*Problem details:*
Say how many lines in the entries hold the word "Toggle", and reply with that number only.

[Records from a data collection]

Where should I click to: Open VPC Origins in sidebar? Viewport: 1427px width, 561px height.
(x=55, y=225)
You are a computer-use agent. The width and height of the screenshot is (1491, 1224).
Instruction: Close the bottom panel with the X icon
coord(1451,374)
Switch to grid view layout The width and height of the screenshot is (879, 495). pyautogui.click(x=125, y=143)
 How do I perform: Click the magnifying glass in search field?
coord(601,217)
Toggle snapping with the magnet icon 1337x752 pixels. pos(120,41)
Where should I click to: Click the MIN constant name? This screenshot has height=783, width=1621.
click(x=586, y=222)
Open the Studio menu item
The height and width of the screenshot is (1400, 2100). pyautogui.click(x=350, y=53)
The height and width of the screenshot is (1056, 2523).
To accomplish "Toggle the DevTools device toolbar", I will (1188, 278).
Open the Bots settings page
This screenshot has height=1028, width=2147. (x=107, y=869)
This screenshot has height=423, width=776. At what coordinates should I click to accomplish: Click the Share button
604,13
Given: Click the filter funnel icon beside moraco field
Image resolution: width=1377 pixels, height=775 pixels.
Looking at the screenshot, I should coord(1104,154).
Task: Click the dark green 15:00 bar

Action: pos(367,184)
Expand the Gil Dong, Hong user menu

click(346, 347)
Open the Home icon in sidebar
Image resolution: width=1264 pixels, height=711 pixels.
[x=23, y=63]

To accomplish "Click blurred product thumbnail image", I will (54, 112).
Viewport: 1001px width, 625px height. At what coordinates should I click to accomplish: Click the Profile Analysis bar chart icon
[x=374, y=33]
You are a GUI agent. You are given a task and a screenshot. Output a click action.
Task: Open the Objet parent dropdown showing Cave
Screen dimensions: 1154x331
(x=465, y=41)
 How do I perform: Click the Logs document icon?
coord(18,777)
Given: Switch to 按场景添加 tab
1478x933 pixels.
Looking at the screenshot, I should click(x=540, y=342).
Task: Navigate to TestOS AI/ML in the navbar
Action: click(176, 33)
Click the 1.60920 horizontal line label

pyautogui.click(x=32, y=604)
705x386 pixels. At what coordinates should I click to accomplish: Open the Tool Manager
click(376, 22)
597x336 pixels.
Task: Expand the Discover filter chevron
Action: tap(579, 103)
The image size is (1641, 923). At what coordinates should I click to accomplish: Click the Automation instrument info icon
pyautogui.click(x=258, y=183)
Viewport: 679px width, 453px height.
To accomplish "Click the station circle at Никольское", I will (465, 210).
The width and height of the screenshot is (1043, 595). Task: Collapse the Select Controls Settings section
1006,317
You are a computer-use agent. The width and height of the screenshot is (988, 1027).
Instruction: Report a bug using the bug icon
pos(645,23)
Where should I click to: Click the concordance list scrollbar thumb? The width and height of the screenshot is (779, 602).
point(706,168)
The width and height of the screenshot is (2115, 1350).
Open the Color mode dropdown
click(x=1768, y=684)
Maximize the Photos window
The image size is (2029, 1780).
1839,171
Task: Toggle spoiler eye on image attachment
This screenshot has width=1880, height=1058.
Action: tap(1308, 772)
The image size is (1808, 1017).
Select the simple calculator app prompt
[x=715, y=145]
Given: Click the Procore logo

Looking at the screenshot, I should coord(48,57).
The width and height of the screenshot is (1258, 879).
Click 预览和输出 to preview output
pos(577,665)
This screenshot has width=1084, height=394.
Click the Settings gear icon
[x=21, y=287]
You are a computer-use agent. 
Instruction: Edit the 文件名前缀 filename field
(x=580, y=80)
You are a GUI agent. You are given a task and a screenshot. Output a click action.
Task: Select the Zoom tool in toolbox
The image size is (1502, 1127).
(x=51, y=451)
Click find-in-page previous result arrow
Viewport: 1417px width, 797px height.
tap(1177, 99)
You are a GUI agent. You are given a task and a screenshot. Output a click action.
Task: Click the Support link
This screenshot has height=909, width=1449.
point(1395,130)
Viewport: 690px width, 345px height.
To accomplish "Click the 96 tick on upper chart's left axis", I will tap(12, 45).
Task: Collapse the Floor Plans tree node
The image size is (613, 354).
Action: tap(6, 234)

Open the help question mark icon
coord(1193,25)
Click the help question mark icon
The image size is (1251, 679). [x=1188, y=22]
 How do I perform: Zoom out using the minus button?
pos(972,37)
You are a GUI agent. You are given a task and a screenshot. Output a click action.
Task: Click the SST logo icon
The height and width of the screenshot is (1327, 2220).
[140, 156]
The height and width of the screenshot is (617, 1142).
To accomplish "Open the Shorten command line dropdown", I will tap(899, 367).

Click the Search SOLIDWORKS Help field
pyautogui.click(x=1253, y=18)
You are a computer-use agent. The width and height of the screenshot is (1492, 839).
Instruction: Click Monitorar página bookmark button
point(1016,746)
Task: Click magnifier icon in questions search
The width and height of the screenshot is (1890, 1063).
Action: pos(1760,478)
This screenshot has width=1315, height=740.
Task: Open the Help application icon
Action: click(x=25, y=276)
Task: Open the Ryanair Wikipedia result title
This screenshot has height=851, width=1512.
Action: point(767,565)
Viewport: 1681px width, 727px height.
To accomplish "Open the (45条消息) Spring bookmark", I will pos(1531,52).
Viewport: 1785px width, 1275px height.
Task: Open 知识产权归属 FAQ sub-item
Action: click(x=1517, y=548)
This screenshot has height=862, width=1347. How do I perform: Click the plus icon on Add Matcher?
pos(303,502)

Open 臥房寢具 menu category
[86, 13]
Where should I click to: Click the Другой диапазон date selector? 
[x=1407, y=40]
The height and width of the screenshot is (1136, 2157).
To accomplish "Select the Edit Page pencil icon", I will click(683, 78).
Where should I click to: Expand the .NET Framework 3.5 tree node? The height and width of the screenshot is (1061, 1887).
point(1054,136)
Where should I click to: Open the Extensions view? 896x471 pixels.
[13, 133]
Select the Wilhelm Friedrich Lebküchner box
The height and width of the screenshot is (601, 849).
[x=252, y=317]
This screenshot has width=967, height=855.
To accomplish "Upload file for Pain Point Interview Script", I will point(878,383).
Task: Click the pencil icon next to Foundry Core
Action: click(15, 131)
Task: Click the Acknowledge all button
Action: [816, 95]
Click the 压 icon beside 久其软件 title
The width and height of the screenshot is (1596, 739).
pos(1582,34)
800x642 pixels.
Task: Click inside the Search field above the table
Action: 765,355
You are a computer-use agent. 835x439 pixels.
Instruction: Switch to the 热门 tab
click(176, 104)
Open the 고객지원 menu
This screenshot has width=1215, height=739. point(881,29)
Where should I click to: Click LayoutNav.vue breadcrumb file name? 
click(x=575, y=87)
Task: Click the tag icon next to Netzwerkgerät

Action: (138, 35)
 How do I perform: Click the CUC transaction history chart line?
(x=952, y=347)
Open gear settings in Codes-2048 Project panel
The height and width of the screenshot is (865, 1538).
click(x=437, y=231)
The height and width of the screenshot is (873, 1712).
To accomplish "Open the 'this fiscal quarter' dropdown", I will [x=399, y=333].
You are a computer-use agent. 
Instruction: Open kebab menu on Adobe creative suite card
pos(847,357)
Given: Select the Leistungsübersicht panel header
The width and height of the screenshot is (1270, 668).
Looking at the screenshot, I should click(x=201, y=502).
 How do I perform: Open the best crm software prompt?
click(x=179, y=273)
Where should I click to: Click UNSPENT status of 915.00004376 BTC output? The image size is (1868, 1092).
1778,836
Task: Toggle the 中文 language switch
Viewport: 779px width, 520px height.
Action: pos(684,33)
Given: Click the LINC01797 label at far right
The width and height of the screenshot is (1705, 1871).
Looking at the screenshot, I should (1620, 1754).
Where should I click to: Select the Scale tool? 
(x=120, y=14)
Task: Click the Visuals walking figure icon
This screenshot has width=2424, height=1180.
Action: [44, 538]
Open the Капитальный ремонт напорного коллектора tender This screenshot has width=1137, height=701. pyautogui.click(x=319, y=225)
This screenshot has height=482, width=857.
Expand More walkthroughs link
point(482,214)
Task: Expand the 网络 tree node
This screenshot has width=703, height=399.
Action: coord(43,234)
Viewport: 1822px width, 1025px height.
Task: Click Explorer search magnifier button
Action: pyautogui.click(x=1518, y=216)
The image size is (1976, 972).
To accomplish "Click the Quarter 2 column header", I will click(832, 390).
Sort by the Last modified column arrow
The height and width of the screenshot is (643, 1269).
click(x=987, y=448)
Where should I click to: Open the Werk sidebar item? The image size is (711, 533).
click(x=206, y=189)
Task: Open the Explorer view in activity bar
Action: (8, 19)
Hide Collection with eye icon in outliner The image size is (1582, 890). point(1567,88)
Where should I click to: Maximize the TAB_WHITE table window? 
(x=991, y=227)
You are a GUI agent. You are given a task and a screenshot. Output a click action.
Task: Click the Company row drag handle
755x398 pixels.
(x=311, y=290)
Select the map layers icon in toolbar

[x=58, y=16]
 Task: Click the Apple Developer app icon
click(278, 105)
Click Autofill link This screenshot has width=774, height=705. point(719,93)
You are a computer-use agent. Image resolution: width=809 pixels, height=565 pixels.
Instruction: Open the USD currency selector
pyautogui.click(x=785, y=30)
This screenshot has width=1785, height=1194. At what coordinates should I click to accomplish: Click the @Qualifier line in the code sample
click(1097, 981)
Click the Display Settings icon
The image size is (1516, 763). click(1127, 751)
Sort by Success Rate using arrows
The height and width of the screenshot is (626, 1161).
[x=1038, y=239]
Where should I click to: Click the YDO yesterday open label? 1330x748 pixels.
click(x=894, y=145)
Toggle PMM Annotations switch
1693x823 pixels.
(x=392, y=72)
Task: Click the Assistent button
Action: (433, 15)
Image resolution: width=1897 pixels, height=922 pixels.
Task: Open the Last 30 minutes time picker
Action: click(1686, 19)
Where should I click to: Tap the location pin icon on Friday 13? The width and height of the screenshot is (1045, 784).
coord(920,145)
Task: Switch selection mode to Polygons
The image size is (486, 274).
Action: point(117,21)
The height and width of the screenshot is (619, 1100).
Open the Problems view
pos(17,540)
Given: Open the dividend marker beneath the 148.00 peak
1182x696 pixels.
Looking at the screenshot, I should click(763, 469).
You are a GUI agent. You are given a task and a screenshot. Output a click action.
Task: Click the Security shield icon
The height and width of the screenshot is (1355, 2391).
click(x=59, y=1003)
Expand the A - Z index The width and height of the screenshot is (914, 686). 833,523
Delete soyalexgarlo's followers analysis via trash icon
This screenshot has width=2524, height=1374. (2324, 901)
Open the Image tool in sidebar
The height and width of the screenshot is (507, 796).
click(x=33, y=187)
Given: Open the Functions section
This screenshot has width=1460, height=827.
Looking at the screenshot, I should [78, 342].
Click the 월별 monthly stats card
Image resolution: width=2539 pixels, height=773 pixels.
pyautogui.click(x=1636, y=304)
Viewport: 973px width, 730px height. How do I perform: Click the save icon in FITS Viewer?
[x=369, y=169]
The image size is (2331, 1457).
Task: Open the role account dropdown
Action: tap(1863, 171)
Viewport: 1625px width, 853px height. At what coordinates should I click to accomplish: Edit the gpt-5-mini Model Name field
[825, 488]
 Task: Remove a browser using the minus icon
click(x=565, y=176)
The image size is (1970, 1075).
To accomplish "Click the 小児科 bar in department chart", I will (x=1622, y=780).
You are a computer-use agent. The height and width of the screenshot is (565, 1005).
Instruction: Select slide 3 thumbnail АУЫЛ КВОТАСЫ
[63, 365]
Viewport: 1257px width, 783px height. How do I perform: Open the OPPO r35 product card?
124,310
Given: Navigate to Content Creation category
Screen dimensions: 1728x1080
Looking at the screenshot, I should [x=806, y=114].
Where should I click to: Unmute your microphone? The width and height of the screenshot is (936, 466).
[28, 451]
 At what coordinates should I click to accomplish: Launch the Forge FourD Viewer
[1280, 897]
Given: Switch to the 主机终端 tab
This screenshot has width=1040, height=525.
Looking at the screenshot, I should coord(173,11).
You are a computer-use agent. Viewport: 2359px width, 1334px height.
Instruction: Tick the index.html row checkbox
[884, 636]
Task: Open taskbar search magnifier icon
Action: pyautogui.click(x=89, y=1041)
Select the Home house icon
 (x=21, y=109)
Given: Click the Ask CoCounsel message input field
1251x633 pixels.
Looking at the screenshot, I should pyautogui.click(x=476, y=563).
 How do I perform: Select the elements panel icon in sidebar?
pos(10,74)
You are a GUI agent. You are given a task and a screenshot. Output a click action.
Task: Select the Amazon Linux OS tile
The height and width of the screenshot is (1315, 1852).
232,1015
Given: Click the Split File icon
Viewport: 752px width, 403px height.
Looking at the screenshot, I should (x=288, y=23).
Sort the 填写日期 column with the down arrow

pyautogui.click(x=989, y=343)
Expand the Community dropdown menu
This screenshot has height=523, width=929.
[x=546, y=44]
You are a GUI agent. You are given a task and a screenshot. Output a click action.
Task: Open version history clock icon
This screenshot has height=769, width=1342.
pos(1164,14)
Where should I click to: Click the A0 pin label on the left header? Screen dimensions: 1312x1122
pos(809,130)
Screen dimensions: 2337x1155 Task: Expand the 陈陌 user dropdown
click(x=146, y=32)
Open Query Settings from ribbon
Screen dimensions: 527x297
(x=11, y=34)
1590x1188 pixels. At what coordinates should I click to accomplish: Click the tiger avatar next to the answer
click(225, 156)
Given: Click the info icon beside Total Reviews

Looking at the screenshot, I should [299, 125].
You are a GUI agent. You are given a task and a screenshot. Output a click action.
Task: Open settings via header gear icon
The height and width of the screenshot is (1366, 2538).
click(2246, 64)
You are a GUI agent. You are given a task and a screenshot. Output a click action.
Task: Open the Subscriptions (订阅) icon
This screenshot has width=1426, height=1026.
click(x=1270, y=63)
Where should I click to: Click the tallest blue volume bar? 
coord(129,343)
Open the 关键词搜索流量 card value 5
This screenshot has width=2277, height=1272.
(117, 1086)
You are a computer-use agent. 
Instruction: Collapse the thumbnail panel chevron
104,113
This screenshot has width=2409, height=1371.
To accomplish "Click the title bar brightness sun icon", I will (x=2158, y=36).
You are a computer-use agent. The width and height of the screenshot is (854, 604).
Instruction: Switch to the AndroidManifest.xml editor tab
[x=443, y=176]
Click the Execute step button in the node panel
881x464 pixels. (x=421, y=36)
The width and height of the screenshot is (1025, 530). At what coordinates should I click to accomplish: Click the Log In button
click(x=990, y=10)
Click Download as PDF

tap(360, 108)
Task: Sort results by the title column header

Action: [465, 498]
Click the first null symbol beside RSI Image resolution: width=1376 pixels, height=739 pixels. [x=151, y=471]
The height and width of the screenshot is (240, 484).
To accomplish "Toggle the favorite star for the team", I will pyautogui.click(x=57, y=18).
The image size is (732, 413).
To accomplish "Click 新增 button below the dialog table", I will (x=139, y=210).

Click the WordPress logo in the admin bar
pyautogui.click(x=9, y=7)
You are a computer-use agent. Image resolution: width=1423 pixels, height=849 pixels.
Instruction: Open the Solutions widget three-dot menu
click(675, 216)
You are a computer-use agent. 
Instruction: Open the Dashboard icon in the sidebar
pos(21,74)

*Response to this exercise:*
6